I often wonder who Pete is…
and why we do things for his sake…
In a dispute with my neighbour, I dumped a wash basin on his front lawn. If he thinks I’m apologising, he’s got another sink coming.
Me at 15: I can’t wait to have an apartment and cook myself nice dinners every night 🙂
Me now: today I put a strawberry poptart in between 2 brown sugar cinnamon poptarts; I call it ‘The Berry Delight’ and it is bad
me: i just quit cold turkey
turkey: *outside in the snow banging on window* please baby i can change
Mrs Doubtfire is my favourite movie about violating a custody agreement
All the Christmas gifts I wrap look like they were done by a drunk elf with a tape fetish.
Kill me once.
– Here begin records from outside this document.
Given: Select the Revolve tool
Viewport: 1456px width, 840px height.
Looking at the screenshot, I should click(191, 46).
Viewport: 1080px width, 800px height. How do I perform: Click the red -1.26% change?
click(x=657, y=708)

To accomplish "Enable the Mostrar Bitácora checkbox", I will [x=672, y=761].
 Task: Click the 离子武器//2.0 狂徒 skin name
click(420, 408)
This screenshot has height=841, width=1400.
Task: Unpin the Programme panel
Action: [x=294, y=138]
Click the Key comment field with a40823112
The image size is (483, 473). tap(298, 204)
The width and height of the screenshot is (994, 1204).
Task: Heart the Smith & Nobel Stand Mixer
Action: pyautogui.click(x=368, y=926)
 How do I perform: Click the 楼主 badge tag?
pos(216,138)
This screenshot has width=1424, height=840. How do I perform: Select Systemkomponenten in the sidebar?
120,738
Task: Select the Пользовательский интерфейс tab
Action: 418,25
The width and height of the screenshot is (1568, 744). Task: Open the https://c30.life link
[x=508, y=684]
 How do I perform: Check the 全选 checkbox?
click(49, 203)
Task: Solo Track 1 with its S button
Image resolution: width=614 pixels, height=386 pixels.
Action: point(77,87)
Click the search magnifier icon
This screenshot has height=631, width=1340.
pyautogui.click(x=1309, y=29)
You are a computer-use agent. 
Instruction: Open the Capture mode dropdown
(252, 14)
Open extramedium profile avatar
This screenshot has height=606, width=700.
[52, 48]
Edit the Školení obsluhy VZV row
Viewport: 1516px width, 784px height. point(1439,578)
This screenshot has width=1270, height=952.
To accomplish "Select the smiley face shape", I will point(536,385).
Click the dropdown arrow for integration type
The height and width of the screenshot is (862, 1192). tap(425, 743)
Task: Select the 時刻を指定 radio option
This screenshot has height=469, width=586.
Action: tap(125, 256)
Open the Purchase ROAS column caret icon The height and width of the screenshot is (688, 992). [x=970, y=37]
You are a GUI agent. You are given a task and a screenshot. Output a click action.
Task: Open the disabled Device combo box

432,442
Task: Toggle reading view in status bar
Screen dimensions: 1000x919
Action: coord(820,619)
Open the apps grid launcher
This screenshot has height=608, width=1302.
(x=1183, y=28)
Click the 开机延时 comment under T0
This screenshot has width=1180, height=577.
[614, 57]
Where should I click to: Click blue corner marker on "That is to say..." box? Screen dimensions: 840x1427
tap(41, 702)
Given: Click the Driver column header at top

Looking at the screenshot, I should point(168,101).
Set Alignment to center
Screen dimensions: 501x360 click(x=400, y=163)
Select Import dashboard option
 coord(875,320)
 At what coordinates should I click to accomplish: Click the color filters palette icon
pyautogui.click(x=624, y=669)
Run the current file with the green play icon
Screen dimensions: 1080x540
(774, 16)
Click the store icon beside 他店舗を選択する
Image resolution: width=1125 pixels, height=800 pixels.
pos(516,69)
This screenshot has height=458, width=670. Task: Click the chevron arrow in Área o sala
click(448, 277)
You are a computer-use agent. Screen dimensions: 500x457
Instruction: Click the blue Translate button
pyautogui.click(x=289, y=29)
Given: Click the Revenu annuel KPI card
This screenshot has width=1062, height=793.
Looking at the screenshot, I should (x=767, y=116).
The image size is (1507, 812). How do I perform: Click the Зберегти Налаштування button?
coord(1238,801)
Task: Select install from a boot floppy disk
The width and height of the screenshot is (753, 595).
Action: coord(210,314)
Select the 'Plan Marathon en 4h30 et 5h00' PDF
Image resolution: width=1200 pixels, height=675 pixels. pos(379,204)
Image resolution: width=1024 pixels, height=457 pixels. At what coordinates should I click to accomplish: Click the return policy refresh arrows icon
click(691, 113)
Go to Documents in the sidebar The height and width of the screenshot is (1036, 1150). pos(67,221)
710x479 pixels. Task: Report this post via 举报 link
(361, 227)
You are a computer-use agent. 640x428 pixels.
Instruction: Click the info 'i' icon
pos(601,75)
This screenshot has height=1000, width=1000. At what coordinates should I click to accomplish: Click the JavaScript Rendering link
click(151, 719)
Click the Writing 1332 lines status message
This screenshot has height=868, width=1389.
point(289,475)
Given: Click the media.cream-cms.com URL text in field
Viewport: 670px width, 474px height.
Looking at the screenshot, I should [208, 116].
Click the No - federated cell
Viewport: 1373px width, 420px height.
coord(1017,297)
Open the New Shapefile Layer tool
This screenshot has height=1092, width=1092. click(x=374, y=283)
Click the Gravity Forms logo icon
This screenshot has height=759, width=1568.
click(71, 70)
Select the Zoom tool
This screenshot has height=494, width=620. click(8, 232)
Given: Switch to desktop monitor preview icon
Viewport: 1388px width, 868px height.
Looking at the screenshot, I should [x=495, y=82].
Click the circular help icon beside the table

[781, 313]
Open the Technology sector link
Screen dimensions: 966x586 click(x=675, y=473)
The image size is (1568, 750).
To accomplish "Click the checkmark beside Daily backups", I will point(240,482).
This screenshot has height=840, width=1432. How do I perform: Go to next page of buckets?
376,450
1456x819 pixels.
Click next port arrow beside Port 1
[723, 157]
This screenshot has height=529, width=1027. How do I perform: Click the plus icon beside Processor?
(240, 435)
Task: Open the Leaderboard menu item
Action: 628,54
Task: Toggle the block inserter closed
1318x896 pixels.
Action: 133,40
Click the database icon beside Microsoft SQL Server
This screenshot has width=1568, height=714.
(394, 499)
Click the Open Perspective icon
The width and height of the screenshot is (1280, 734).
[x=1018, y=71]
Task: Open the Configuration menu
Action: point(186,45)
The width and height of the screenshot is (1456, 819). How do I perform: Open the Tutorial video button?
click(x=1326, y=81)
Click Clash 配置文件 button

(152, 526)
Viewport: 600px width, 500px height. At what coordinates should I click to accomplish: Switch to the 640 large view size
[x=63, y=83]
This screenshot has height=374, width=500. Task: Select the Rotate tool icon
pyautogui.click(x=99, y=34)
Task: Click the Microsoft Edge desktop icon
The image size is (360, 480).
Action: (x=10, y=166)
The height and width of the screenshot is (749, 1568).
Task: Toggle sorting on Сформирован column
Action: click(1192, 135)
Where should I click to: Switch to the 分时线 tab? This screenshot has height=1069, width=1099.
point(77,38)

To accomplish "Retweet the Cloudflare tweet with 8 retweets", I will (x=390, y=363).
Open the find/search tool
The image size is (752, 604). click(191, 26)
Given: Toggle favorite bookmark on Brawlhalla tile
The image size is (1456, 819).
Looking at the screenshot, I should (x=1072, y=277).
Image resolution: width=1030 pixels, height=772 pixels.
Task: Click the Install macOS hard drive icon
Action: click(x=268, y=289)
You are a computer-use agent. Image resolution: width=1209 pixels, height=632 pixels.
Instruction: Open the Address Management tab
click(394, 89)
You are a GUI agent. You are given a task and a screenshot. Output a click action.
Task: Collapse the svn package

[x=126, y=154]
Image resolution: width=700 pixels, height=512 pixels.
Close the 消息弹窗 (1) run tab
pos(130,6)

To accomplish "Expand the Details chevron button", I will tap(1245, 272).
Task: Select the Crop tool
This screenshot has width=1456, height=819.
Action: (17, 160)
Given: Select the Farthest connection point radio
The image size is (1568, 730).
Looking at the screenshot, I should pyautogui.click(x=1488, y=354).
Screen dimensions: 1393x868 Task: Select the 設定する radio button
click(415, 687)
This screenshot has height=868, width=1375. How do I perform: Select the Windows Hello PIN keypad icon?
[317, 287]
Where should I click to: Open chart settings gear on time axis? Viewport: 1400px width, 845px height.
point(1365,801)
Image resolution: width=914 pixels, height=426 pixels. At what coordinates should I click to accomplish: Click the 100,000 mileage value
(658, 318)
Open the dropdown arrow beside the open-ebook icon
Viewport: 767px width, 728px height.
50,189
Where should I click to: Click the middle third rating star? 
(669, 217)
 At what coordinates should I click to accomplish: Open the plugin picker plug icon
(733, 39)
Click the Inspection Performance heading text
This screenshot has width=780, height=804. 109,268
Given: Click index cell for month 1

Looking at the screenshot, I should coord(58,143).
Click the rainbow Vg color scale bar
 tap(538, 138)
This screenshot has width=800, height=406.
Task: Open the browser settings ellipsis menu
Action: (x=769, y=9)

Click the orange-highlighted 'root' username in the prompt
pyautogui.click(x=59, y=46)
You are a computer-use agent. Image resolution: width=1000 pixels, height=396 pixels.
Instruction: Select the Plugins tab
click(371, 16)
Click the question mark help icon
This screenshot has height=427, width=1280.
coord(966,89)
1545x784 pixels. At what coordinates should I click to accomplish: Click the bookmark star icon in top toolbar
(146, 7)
I’m dead.
Kill me twice. I’m a dead ghost.
I don’t always sleep well, but when I do, it’s 5mins before the alarm goes off
I’m voting for Bernie Sanders based all on the fact that His fried chicken rules
no one:
coworker at a part time job you’ve known for one calendar day: so remember when I told you about that guy I’ve been texting Brian well anyway I hooked up with his roommate just to see what he’d do and lemme just read you this text I got from him just now ok so he goes,
*walks into funeral while playing the mandolin*
“I’m sorry. Am I interrupting?”
*dead guy sits up in casket*
No it sounds lovely. Keep going
ME: *opens car door for date like a gentleman*
DATE: *running and out of breath* PLEASE STOP THE CAR
It’s an indescribable feeling when I’m trying to put my toddler in his car seat in a crowded parking lot and him screaming “HELP”.